Does the practice of peer grading student assignments, where students score each other's work and sometimes call out scores, violate the Family Educational Rights and Privacy Act (FERPA) by constituting the release of 'education records'?


Opinions:

Majority - Justice Kennedy

No, the practice of peer grading student assignments does not violate FERPA because such assignments are not 'education records' at the stage of peer grading, and thus their disclosure to other students does not fall under the Act's prohibitions. The Court reasoned that FERPA defines 'education records' as 'records, files, documents, and other materials' that 'are maintained by an educational agency or institution or by a person acting for such agency or institution.' The scores on peer-graded assignments are not 'maintained' by the school at that stage, as 'maintain' suggests keeping records in a permanent file or secure database, which student graders do not do for a few moments. Furthermore, student graders are not 'persons acting for' an educational institution; 'acting for' implies agents like teachers or administrators, not students engaged in an instructional activity themselves. Other provisions of FERPA, such as the requirement for schools to keep records of access and to provide elaborate procedural machinery for parents to challenge records, imply that 'education records' are institutional records kept by a central custodian, not individual assignments handled transiently in classrooms. A broader interpretation would impose substantial administrative burdens on teachers and effect a drastic and unlikely federal intervention into traditional state educational functions. The Court limited its holding to the point that grades are not covered under FERPA until the teacher has collected and recorded them in a grade book.


Concurring - Justice Scalia

Yes, I concur with the judgment that peer-graded student papers do not constitute 'education records' while in the possession of the peer grader. This is because, as the Court correctly explains, a student who grades another’s work is not 'a person acting for' the school in the ordinary meaning of that phrase. However, I disagree with the majority's repeated suggestion that 'education records' include only documents kept in some central repository at the school. This 'central custodian' theory renders superfluous FERPA's explicit exception for 'records of instructional... personnel... which are in the sole possession of the maker thereof.' This exception implies that some teacher-maintained records could otherwise be covered, contradicting the idea that only centrally maintained records qualify.
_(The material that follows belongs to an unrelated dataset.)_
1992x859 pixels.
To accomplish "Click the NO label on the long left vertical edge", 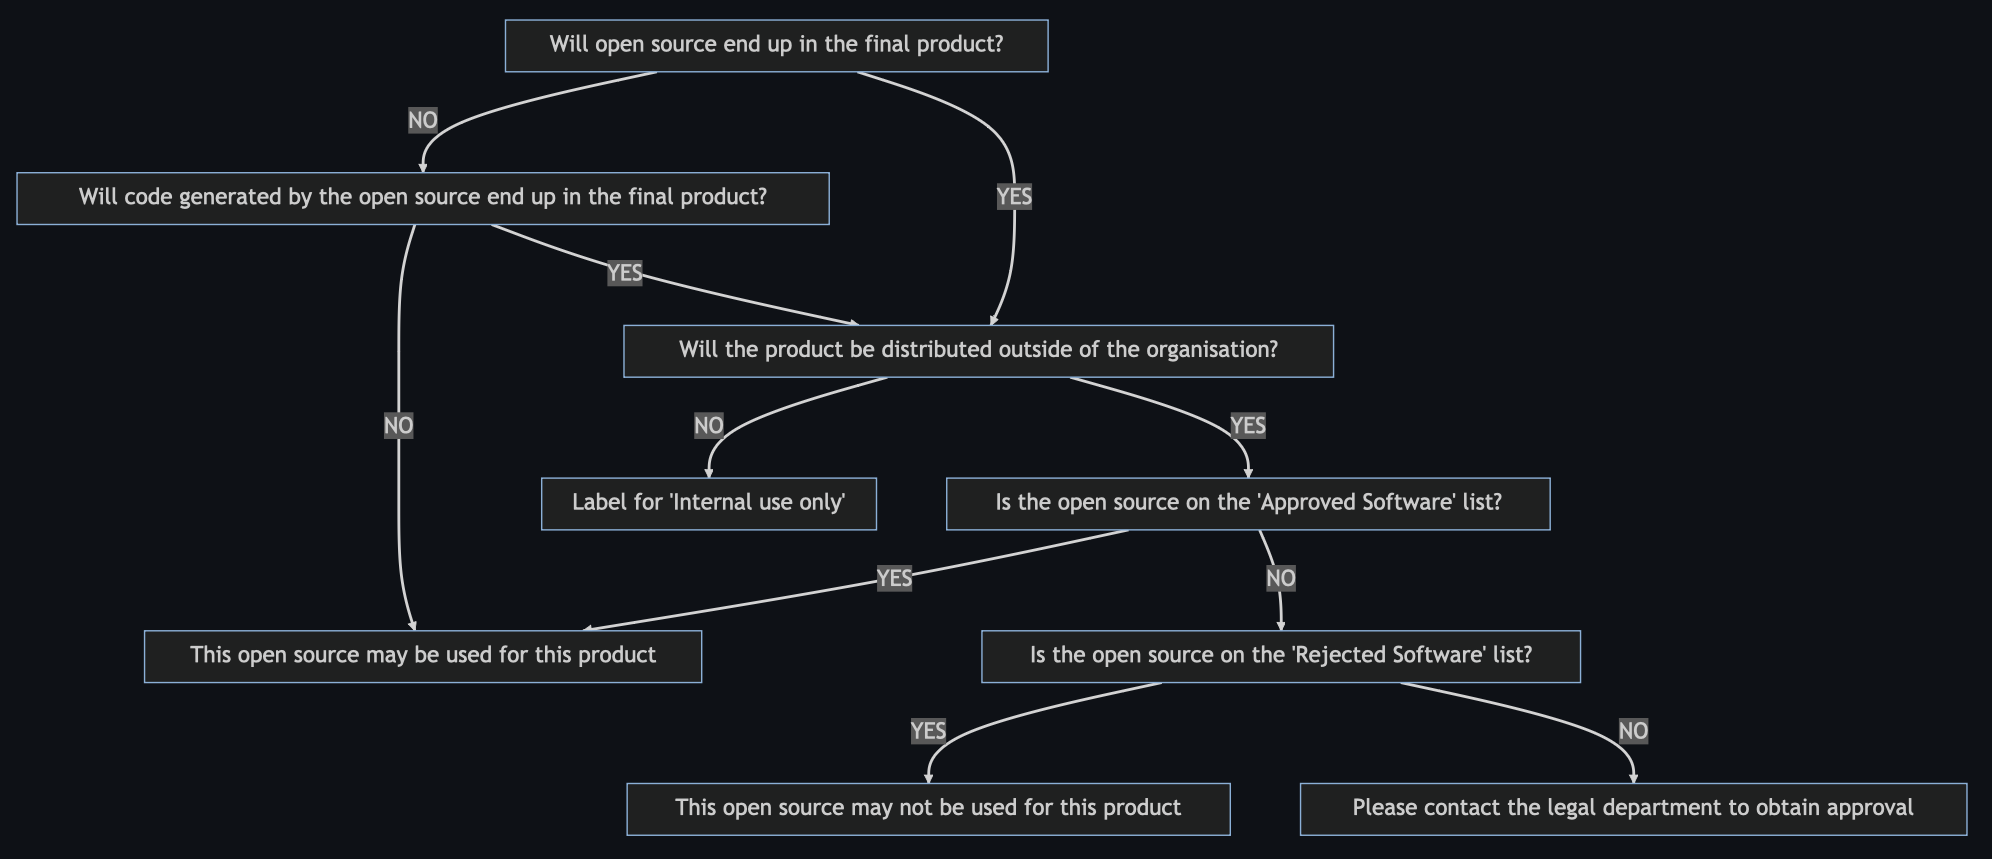I will (399, 426).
The Court's reliance on this theory while disclaiming a decision on the status of teachers' grade books is 'incurably confusing.'



Analysis:

This case significantly narrows the interpretation of 'education records' under FERPA, clarifying that not all student academic work is protected by the Act immediately upon creation. It reinforces the Supreme Court's reluctance to interpret federal statutes in a manner that would impose substantial administrative burdens on schools or intrude dramatically into traditional state and local control over educational methods and pedagogical practices. The decision provides schools with greater flexibility to employ common instructional techniques, like peer grading, without fear of violating federal privacy law, although it leaves some ambiguity about the precise moment when a collected assignment becomes an 'education record' in a teacher's possession.